* _RECORDS SHOWN_:
== == ==

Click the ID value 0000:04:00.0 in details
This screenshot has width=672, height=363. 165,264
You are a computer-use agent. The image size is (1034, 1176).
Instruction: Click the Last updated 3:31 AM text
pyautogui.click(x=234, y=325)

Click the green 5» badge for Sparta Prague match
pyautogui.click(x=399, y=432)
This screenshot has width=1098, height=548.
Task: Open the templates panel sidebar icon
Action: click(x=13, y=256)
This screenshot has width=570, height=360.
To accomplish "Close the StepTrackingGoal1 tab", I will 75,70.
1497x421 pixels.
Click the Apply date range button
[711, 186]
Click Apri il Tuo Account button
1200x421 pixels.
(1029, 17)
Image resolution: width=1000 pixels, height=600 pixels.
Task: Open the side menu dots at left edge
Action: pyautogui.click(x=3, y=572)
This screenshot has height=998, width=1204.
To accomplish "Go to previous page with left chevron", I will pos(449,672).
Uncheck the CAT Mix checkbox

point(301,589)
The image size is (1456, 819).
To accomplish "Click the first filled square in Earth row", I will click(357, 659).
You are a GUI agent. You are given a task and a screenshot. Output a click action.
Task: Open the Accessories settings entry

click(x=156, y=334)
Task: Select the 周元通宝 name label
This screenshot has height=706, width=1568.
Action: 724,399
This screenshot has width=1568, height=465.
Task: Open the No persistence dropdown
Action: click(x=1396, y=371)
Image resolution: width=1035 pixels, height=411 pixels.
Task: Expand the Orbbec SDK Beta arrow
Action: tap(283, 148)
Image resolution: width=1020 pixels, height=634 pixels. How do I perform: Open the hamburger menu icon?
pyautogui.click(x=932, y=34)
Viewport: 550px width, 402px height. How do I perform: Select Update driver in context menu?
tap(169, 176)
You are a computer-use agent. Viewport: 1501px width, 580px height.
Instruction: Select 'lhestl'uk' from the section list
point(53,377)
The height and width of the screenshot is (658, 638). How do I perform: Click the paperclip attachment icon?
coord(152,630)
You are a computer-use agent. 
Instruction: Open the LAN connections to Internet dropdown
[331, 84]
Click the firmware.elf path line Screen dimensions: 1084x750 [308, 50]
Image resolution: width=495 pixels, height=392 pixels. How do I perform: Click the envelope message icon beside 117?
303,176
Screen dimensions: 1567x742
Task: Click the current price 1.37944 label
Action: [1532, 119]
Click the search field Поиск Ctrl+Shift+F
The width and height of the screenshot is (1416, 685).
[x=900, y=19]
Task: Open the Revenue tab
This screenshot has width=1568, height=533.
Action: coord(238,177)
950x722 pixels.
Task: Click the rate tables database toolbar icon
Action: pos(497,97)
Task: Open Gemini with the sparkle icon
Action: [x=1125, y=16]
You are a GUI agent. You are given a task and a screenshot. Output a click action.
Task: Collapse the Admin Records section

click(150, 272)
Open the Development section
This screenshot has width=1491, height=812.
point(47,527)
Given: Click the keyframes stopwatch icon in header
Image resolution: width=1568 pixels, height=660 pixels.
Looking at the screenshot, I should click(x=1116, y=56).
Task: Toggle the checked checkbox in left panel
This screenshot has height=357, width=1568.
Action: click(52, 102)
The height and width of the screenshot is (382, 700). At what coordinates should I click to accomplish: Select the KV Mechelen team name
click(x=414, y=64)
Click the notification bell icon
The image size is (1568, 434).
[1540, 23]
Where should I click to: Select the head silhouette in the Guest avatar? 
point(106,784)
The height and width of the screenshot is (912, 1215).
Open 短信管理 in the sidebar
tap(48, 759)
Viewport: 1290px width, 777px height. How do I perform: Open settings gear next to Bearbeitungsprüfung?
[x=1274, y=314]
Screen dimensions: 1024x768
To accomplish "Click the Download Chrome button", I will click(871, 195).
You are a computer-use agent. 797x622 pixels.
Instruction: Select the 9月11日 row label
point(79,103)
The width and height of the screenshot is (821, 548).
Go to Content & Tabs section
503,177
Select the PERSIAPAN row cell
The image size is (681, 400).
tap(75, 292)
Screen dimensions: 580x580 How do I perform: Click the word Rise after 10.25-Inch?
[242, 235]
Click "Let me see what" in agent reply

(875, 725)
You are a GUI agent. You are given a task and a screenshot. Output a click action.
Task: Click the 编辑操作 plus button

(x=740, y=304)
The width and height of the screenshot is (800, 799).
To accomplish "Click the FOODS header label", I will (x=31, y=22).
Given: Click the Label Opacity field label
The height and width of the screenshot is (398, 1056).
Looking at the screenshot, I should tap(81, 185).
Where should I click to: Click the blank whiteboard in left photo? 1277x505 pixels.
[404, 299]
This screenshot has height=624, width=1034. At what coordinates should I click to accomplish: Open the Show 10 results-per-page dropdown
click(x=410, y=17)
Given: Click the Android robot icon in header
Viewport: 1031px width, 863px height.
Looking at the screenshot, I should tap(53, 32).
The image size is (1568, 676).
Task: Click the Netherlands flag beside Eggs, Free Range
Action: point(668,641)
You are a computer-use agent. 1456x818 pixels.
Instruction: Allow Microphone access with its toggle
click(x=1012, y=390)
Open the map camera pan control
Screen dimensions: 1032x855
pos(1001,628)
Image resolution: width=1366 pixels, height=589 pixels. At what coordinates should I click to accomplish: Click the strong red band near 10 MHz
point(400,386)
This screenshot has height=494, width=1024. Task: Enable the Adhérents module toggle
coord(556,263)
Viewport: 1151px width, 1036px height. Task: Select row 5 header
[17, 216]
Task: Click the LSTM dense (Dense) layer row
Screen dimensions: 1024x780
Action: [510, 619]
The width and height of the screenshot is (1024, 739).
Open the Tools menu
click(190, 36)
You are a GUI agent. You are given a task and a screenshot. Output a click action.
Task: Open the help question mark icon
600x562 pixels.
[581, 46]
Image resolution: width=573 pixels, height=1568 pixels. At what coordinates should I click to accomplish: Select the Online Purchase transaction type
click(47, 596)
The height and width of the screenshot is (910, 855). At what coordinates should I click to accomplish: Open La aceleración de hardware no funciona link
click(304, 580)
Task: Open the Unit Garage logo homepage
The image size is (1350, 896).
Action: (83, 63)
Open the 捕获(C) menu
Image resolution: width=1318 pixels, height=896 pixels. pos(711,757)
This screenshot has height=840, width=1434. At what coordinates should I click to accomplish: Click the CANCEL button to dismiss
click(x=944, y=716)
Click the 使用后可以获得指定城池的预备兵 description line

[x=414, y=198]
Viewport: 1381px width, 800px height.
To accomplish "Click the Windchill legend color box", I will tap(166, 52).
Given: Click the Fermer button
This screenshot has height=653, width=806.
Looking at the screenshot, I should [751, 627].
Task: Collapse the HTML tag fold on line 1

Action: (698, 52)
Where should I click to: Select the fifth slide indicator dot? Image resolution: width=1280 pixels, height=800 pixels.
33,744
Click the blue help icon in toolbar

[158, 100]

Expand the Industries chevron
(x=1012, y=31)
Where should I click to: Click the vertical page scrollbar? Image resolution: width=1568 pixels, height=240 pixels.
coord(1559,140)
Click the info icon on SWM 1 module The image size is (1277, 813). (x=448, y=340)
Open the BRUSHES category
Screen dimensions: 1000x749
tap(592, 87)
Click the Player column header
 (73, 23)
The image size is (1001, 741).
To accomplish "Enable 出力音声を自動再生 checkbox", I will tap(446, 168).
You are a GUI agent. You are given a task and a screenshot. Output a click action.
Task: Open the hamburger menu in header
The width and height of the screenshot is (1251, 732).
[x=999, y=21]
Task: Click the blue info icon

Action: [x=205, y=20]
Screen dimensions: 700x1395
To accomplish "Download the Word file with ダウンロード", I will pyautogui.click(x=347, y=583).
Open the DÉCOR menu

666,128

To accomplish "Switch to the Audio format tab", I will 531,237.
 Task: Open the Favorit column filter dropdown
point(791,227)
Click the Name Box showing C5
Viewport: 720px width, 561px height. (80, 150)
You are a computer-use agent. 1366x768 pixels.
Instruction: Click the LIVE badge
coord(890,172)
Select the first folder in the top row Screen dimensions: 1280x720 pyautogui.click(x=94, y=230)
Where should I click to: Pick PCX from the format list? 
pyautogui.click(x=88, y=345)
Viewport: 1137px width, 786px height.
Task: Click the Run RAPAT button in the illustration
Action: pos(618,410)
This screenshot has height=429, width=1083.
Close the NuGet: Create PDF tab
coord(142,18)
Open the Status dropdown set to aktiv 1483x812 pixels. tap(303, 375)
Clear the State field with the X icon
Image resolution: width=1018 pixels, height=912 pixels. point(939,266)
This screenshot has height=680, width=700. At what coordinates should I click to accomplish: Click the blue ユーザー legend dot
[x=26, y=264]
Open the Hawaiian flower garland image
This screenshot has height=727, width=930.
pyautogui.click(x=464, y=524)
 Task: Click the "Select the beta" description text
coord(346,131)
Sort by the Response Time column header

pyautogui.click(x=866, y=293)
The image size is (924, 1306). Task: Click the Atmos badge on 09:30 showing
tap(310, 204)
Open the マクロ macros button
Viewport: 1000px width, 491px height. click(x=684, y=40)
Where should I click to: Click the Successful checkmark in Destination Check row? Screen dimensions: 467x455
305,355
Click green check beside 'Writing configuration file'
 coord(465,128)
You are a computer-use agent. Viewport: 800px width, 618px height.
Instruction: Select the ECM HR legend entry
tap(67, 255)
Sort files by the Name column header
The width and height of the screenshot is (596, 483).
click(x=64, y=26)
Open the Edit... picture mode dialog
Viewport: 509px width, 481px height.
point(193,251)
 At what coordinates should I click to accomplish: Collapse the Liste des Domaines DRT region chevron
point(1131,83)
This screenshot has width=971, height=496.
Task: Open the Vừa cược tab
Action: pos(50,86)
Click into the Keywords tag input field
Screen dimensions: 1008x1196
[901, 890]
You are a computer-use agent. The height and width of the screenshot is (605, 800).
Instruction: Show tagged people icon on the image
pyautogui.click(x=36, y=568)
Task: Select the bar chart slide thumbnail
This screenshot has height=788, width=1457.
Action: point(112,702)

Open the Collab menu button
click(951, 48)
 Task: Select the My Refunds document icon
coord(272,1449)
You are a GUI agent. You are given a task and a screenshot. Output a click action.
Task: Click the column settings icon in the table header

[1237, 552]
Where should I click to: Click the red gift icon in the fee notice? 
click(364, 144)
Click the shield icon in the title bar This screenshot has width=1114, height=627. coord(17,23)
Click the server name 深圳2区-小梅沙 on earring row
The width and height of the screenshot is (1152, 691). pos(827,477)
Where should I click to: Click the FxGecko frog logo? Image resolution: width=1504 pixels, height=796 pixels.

== == ==

* _WHAT TO WORK ON_:
Write out every line from the entries where "will" appears.

* _ANSWER AREA_:
To accomplish "Close the StepTrackingGoal1 tab", I will 75,70.
To accomplish "Go to previous page with left chevron", I will pos(449,672).
To accomplish "Click the first filled square in Earth row", I will click(357, 659).
To accomplish "Click the Download Chrome button", I will click(871, 195).
To accomplish "Click the FOODS header label", I will (x=31, y=22).
To accomplish "Click the Windchill legend color box", I will tap(166, 52).
To accomplish "Enable 出力音声を自動再生 checkbox", I will tap(446, 168).
To accomplish "Download the Word file with ダウンロード", I will pyautogui.click(x=347, y=583).
To accomplish "Switch to the Audio format tab", I will 531,237.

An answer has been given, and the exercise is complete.